*** DATA SUPPLIED ***

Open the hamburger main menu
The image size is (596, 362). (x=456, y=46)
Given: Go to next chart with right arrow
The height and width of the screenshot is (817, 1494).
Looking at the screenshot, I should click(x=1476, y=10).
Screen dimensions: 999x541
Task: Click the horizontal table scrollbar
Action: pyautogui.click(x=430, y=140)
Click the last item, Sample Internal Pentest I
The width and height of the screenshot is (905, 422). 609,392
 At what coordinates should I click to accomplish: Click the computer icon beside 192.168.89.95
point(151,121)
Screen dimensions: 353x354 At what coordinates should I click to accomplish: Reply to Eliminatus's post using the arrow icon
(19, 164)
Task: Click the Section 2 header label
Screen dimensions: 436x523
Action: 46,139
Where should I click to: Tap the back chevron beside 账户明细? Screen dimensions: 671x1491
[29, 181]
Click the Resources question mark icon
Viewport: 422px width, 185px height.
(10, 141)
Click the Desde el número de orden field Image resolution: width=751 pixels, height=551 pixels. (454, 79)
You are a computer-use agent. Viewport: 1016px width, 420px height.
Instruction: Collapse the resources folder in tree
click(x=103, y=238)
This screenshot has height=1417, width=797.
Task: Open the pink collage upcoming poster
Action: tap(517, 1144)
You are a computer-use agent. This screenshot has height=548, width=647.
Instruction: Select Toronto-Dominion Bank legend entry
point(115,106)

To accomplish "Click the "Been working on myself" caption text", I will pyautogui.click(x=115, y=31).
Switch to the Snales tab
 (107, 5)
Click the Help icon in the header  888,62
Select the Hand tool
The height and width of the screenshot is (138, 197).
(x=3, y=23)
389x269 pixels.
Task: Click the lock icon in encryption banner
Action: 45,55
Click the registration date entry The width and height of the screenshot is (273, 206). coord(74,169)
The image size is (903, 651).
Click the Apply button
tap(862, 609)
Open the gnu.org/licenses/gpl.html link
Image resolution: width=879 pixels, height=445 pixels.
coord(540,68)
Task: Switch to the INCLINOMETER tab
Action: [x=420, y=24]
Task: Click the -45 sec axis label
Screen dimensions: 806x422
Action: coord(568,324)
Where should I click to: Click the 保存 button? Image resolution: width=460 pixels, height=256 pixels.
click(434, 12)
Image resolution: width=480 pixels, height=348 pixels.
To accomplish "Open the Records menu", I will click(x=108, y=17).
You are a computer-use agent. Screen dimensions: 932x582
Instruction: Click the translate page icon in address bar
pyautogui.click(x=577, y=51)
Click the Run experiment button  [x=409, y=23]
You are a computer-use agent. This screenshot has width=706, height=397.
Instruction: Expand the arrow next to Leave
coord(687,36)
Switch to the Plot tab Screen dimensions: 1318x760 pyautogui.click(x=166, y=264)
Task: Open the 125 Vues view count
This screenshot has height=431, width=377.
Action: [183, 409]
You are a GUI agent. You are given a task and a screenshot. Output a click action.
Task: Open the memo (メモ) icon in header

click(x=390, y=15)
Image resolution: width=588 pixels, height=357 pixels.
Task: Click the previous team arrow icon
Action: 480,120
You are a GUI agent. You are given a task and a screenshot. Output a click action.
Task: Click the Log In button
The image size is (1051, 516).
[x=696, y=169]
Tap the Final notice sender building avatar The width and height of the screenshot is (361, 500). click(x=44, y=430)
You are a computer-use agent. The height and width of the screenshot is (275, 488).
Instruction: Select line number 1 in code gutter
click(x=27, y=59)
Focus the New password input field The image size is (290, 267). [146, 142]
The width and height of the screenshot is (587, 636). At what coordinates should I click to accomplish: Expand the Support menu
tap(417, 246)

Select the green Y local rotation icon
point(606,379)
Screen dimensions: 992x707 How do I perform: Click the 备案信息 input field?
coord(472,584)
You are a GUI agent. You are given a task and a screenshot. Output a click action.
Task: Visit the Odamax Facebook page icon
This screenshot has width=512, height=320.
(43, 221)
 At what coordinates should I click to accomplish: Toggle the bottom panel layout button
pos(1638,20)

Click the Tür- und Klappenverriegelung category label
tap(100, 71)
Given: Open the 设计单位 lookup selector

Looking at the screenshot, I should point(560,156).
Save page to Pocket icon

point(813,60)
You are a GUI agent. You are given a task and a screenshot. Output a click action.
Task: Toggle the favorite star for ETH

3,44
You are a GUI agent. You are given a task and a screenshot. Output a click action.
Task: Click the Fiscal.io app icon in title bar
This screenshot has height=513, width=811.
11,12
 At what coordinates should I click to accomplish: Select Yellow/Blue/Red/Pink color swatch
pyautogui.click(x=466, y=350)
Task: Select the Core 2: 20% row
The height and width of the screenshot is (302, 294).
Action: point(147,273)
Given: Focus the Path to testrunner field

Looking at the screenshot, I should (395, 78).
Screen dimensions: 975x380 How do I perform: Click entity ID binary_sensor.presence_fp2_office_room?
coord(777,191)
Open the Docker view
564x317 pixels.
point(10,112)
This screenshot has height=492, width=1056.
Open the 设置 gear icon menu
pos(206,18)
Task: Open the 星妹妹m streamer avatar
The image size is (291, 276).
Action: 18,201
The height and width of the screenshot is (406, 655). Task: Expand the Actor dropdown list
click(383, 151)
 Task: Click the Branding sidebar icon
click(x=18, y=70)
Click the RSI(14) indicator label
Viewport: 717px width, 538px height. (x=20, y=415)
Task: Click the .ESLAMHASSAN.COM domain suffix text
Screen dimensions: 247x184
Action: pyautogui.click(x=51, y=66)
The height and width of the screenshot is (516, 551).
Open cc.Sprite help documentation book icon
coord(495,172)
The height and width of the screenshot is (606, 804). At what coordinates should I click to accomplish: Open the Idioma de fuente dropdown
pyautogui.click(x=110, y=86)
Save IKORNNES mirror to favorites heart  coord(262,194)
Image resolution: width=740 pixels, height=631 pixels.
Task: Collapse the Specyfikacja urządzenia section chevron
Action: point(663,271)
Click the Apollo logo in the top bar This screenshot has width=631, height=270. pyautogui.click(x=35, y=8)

*** End of DATA SUPPLIED ***

» **WHAT IS EXPECTED**
Search the data above and return each line in which "avatar" occurs.

» **ANSWER AREA**
Tap the Final notice sender building avatar The width and height of the screenshot is (361, 500). click(x=44, y=430)
Task: Open the 星妹妹m streamer avatar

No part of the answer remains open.